Porque digamos que bulo es lo que contenía aquel famoso informe de 12 páginas que atribuía a la ultraderecha el altercado de Paiporta durante la visita de Pedro Sánchez. Fueron varios medios los que compraron esa mercancía. Mintieron y además fueron negligentes. Sus periodistas pudieron actuar con buena o con mala intención. Todo el mundo se equivoca. Ahora bien, Angélica Rubio ejerció con la peor de todas cuando reprodujo en su periódico la paparrucha de que el juez Juan Carlos Peinado dispone de dos DNIs. Habría que pedir consejo a Angélica sobre la mejor técnica para tratar con determinadas cuestiones fétidas sin vomitar en el intento. Gomitar, que dirían las señoras de los bulos.

Bulo también es que el escritor Benjamín Prado atribuya a José Antonio Choclán -el abogado de Víctor de Aldama- la inhabilitación de Baltasar Garzón, pese a que en el momento en que se produjo estaba en excedencia. En la misma categoría, la de las patrañas, se podría encuadrar el razonamiento de un periodista que, el día antes de las elecciones de Estados Unidos, afirmó que votar a Donald Trump equivalía a reírse de las víctimas de la gota fría de Valencia, en cuanto a que es un negacionista.

Bulo es negar el aterrizaje de Delcy Rodríguez en Madrid; o afirmar que Víctor de Aldama no conocía a Pedro Sánchez. Bulo es pensar que Óscar Puente no nos tomaba por estúpidos cuando apareció la fotografía de su jefe y del conseguidor de la trama de las mascarillas y aseguró: cualquiera puede hacerse una foto con cualquiera en un mitin. Llegados a este punto, podemos concluir, sin temor a equivocarnos, que, para las terminales mediáticas monclovitas, bulo es dudar de que Puente es un héroe, como le definieron el otro día. Tres capas de heroicidad, les faltó decir.
#####
### Ejercicio a
Reproduce literalmente las líneas de las entradas desde la que contiene "The image size is (307, 184)." hasta la que contiene "tap(157, 136)", ambas incluidas.
El texto y las entradas proceden de fuentes distintas.
#####
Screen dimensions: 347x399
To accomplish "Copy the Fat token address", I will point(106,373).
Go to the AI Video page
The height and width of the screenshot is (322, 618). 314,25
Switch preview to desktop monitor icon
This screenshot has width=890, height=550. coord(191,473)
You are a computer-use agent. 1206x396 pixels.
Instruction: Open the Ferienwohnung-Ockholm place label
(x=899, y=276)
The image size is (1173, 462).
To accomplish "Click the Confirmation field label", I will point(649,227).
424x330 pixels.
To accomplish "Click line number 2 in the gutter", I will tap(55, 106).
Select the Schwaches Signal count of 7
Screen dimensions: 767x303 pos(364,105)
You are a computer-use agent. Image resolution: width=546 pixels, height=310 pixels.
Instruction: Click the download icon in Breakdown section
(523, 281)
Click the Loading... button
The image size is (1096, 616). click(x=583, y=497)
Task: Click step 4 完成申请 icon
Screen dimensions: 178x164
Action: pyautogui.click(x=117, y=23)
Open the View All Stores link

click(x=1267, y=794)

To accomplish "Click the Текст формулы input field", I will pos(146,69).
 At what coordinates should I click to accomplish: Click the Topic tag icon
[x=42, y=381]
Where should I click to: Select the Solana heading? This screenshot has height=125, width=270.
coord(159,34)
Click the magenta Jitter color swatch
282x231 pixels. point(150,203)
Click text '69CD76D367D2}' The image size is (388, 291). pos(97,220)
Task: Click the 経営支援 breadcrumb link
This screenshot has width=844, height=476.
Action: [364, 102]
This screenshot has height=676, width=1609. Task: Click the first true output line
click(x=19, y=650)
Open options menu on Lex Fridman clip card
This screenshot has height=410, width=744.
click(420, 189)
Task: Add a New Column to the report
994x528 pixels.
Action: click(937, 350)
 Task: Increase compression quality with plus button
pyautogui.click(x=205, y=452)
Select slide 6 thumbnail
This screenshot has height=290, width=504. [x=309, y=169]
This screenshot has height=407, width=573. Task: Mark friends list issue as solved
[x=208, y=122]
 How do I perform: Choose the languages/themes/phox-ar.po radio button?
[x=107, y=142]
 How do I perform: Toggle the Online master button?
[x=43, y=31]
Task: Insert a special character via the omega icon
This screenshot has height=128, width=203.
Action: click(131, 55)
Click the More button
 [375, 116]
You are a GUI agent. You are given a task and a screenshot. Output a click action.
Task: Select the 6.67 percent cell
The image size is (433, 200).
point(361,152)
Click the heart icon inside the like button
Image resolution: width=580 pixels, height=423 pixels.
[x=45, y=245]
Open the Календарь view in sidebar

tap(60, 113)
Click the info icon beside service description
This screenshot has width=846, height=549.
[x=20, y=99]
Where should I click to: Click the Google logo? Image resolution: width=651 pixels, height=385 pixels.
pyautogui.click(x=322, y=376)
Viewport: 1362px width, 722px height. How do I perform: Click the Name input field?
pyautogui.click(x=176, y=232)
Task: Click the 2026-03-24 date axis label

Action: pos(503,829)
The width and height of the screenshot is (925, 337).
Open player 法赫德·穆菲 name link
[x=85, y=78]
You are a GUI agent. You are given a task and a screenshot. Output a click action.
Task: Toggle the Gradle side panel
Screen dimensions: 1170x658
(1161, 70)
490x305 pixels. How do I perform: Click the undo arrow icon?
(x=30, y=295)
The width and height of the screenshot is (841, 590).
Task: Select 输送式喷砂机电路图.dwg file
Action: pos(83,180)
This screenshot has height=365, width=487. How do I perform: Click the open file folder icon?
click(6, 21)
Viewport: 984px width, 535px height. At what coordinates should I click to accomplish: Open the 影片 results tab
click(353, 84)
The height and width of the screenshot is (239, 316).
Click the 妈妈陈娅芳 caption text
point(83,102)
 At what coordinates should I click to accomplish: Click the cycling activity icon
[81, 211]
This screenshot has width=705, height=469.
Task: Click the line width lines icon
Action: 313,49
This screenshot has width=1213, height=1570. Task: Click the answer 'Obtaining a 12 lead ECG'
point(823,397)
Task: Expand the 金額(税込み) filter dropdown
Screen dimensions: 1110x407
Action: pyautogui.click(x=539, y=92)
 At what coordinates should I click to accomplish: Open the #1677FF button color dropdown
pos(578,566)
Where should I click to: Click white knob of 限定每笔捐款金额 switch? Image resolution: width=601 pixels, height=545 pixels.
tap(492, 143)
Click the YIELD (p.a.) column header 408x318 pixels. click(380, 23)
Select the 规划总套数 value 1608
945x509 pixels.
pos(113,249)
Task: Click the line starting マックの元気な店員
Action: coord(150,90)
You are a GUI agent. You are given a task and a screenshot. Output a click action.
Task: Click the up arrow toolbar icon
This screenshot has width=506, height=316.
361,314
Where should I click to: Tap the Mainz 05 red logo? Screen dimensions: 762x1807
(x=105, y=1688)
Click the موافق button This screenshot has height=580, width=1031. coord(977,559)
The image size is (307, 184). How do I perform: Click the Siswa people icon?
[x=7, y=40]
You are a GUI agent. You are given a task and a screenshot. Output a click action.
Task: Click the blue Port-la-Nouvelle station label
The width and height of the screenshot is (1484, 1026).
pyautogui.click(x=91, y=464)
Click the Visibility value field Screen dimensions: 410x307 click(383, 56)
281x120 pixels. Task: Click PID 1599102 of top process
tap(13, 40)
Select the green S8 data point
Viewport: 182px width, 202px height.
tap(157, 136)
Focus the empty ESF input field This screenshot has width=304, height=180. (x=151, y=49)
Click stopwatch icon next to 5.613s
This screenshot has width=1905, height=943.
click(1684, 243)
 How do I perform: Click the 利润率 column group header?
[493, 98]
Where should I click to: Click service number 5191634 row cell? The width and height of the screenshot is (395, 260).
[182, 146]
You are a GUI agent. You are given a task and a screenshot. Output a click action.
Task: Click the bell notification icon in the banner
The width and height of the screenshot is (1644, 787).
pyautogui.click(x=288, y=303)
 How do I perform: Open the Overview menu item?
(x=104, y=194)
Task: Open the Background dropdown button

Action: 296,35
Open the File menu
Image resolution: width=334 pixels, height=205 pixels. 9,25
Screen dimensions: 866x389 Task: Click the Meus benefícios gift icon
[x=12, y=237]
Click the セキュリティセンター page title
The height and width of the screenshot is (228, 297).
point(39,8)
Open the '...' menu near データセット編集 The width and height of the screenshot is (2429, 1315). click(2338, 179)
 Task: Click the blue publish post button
#####
### Ejercicio b
Según el texto, ¿de quién es abogado José Antonio Choclán?

### Respuesta final a
The image size is (307, 184). How do I perform: Click the Siswa people icon?
[x=7, y=40]
You are a GUI agent. You are given a task and a screenshot. Output a click action.
Task: Click the blue Port-la-Nouvelle station label
The width and height of the screenshot is (1484, 1026).
pyautogui.click(x=91, y=464)
Click the Visibility value field Screen dimensions: 410x307 click(383, 56)
281x120 pixels. Task: Click PID 1599102 of top process
tap(13, 40)
Select the green S8 data point
Viewport: 182px width, 202px height.
tap(157, 136)

### Respuesta final b
De Víctor de Aldama.